VATICANO - Il Card. Ivan Dias presiede la Concelebrazione Eucaristica «De Spiritu Sancto» per l'inaugurazione dell'Anno Accademico della Pontificia Università Urbaniana: “non basta studiare sui libri o nelle aule di scuola, ma bisogna vivere alla scuola dell'unico maestro, il Signore Gesù Cristo”

venerdì, 13 ottobre 2006

Città del Vaticano (Agenzia Fides) - “Sono davvero lieto di celebrare con voi per la prima volta come Gran Cancelliere dell'Università Urbaniana questa solenne liturgia eucaristica, per invocare lo Spirito Santo all'inizio del nuovo anno accademico. Sento nella vostra presenza vibrare la Chiesa universale che con le sue diverse lingue si rivolge nella lode e nel rendimento di grazie al Padre per mezzo di Gesù Cristo. Sento la gioia di essere parte della famiglia urbaniana, che nella più grande famiglia di Propaganda Fide allarga le sue braccia sul mondo intero perché l'annuncio di Cristo morto e risorto giunga fino agli estremi confini della terra.” Con queste parole il Card. Ivan Dias, Prefetto della Congregazione per l'Evangelizzazione dei Popoli e Gran Cancelliere della Pontificia Università Urbaniana, ha iniziato l’omelia durante la Santa Messa «De Spiritu Sancto» celebrata nella Cappella del Pontificio Collegio Urbano in occasione dell'inaugurazione dell'Anno Accademico 2006-2007 della Pontificia Università Urbaniana. La solenne Concelebrazione Eucaristica si è svolta nella mattina di giovedì 12 ottobre.

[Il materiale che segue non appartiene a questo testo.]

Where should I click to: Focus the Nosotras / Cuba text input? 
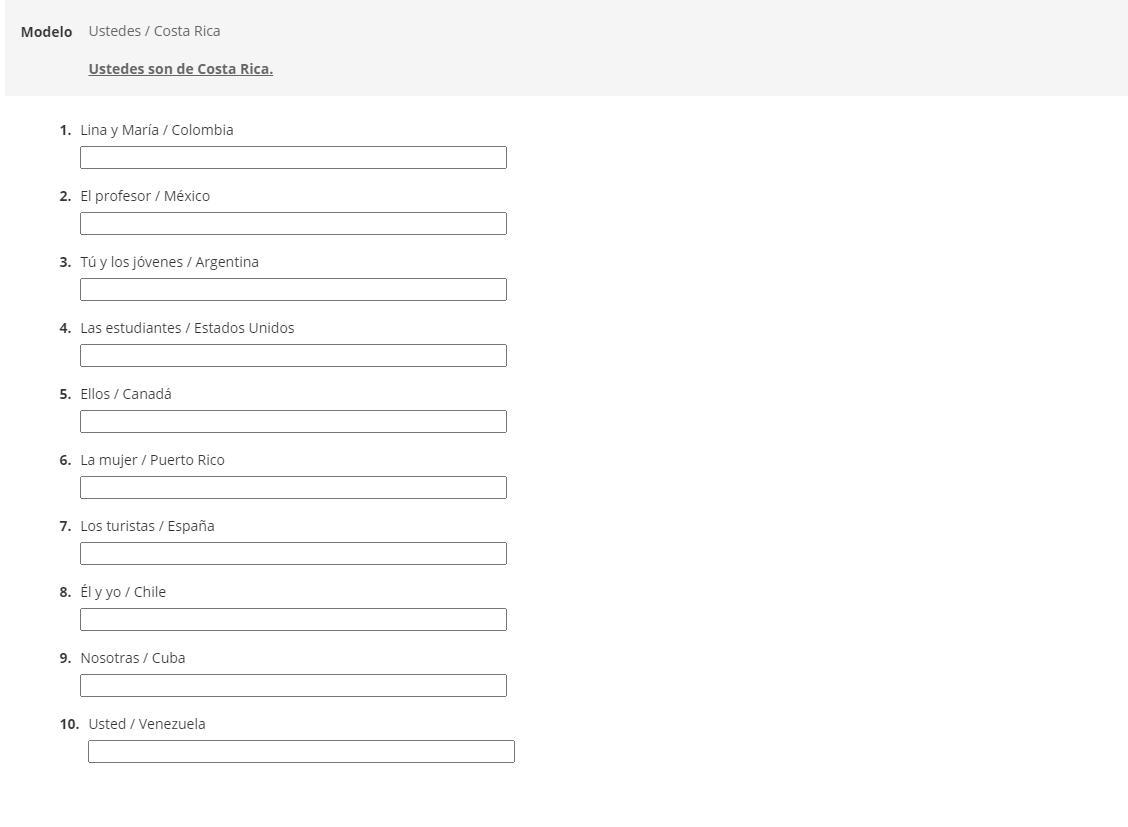(293, 686)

Commentando il brano del Vangelo di Giovanni (13, 1-17) proclamato nella Messa, il Cardinale ha detto che questo passo “ci indica con estrema chiarezza il cuore del mistero di amore di Gesù Cristo e dell'intera vita cristiana. Egli, il Figlio di Dio, «sapendo che era giunta la sua ora di passare da questo mondo al Padre, dopo aver amato i suoi che erano nel mondo, li amò sino alla fine». Un amore strano, sorprendente quello del Signore, un amore fino alla fine, cioè estremo.”
Gesù vuole indicarci che l'unica vittoria sul male e sulla morte è l'amore. “Anche in quest'ora Gesù non si è piegato a vivere per sé, non è fuggito davanti al male, non ha accettato la legittima difesa dei suoi compagni, non si è difeso…Quello di Gesù sembra un amore senza forza, impotente. Sì, vivere quell'amore non è facile, non è immediato, non è un sentimento”. Il Card. Dias ha quindi richiamato l’enciclica Deus caritas est, che spiega “la scelta di un uomo, figlio di Dio, che non ha voluto salvare se stesso e ha dato la sua vita vivendo per gli altri. Questo è stato il senso della sua vita e della sua morte, seme di resurrezione”.

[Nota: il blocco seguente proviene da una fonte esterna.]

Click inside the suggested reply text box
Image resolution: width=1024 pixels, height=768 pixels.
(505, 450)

Anche oggi, quando “si fa fatica a guardare al male e al dolore, Gesù sofferente, povero, si china su di noi per purificarci dall'arroganza dell'amore per noi stessi... Oggi in Gesù povero vediamo i tanti poveri del mondo, i disprezzati, i miseri, i condannati... Quante volte siamo stati avari con loro, ci siamo impauriti e siamo fuggiti davanti al loro dolore, non ci siamo abbassati per sollevarli dalla loro sofferenza e aiutarli nel bisogno, per consolarli nel dolore, o abbiamo pensato di essere noi i poveri.. Il Signore ci insegna a fermarci, a chinarci... Infatti è Gesù il povero che ci fa ricchi. Di lui ci dobbiamo prendere cura, lui dobbiamo seguire e ascoltare. Ma il paradosso è proprio questo: è lui che si prende cura di noi, ci purifica e ci guarisce e ci insegna e servire. Il servizio è una grande libertà per amare.”

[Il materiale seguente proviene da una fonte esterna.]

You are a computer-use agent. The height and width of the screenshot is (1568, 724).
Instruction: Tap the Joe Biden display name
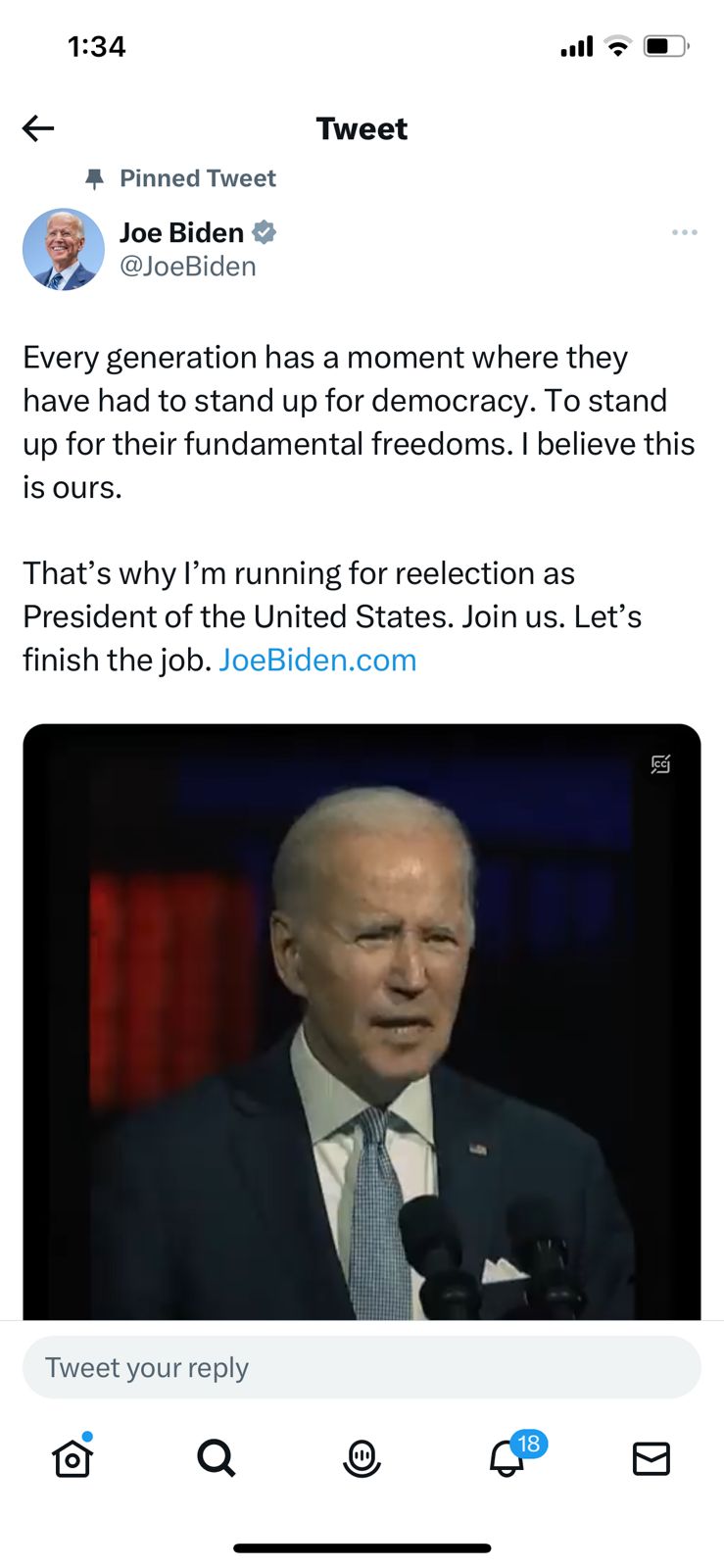tap(181, 232)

Il Cardinale ha poi invitato a riflettere su come vivere questo amore: “Forse talvolta anche chi come noi è chiamato a seguire Gesù in modo particolare, rischia di non ascoltare Dio che parla, perché si innalza, si crede maestro, e smette di essere discepolo. Solo nell'obbedienza e nell'ascolto della voce di Dio, da cui nasce la fede, si inizia a capire. Non abbiamo altra beatitudine, altra felicità che questa… Mettiamo in pratica questo Vangelo di amore, di benevolenza, di compassione, per continuare la nostra lotta contro le potenze del male facendo il bene, perché dalla nostra vita, qui all'Università e ovunque siamo e saremo, possano sgorgare energie di amore e di bene per noi e per il mondo intero”.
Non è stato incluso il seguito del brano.